Here is Listing 3-2 from Section 3.7 of the book (page 77 of the 9th ed.):
import java.util.*;

public class InputTest {
    public static void main(String[] args) {
	Scanner in = new Scanner(System.in);

	System.out.print("What is your name? ");
	String name = in.nextLine();

	System.out.print("How old are you? ");
	int age = in.nextInt();

	System.out.println("Hello, " + name + ". Next year you'll be "
			  + (age + 1));
    }
}
This code shows an example of using the Scanner class. You can see the online documentation for the Scanner class at http://docs.oracle.com/javase/8/docs/api/java/util/Scanner.html Note that this link is to the "NO FRAMES" version of the API so that you can go directly to the Scanner documentation. I usually use the "FRAMES" version and select "java.util" in the upper left frame, then "Scanner" in the lower right frame.

Be careful to not make more than one scanner for the same stream in a program.

You can compile this program using a command like this:
   javac InputTest.java
and then run it with a command like this:
   java InputTest

Since the Scanner class was not added to the Java API until version 1.5 (or 5.0), you will need at least version 1.5 of the compiler and interpreter to compile and run this program. On the class page there is a link you can use to download the Java SDK, which includes both the compiler and the interpreter. If you look in the Installation Instructions for Windows, you can read about how to update the PATH environment variable in Windows.

The String.split method

Here is a link to the "NO FRAMES" version of the documentation for the String class (which is in the java.lang package):
http://docs.oracle.com/javase/8/docs/api/java/lang/String.html
If you scroll down the page you will find a link to the split method and the method's explanation.

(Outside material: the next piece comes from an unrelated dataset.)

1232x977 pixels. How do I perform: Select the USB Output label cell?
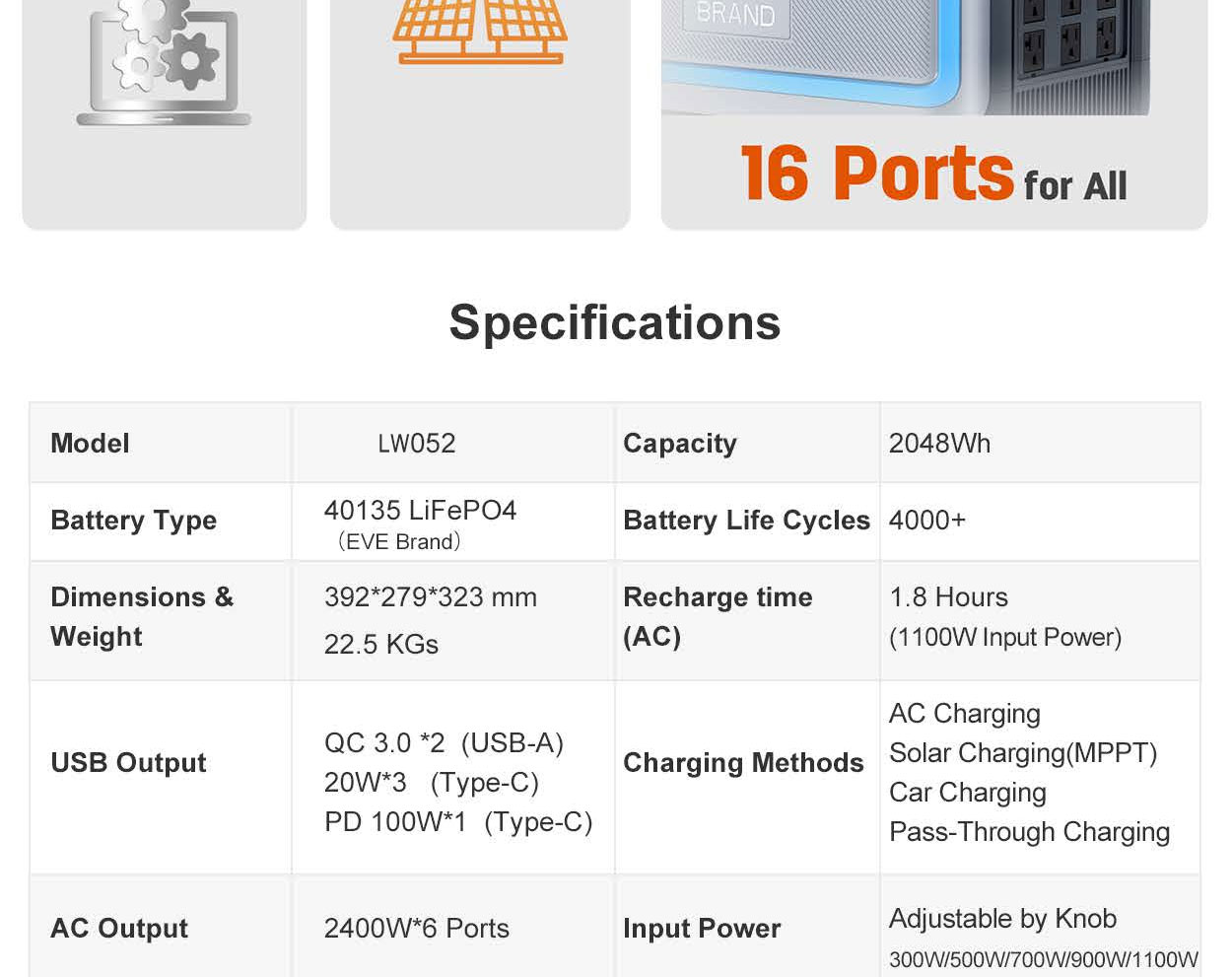pyautogui.click(x=128, y=763)
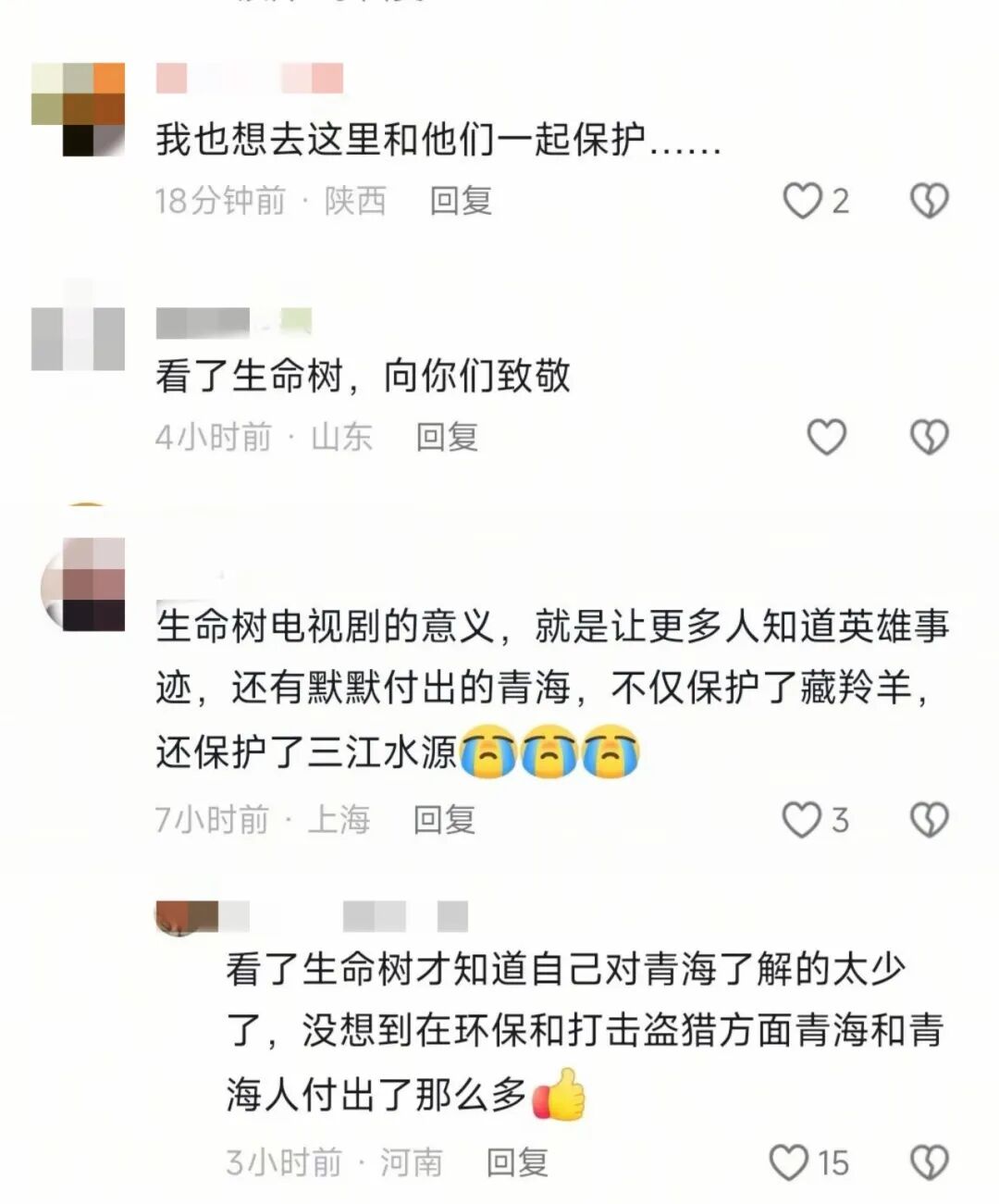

The split method takes a String object as its parameter and returns an array of String objects. The parameter is a regular expression. For Project 1, you can use a regular expression like this: " +" which will match any substring of one or more spaces.

Here is a program that uses String.split to break a string up into words and then prints each word:

public class Split {
    public static void main(String[] args) {
	String str = "Groucho Harpo   Chico  Zeppo";
	String[] names = str.split(" +");

	for (int i = 0; i < names.length; i++) {
	    System.out.println(names[i]);
	}
    }
}

Arrays

Since the String.split method returns an array of strings, you should read about how to use arrays in Java. In the textbook you can read about arrays in Chapter 3, starting on page 81. On the web you can look at the Java Tutorial about arrays:
http://java.sun.com/docs/books/tutorial/java/nutsandbolts/arrays.html

One important difference between arrays in Java and arrays in C++ is the way that you create arrays. In C++ a line like this
   int array[10];
creates an array of 10 integers and you can immediately access elements using a statement like this:
   array[0] = 42;

To do the equivalent thing in Java, you need a line like this:
   int[] array = new int[10];
In this case, array is not actually an array, it is a reference that can refer to array objects. We will talk about this more in class, but for now keep in mind that you need to use new to create an array in Java. Note that when you use String.split you are not creating an array, you are referring to an array that has been created inside the split method.

In Java, every array has a length attribute which tells you how many elements are in the array. In the sample code for String.split above, you can see the length attribute used to control the for loop.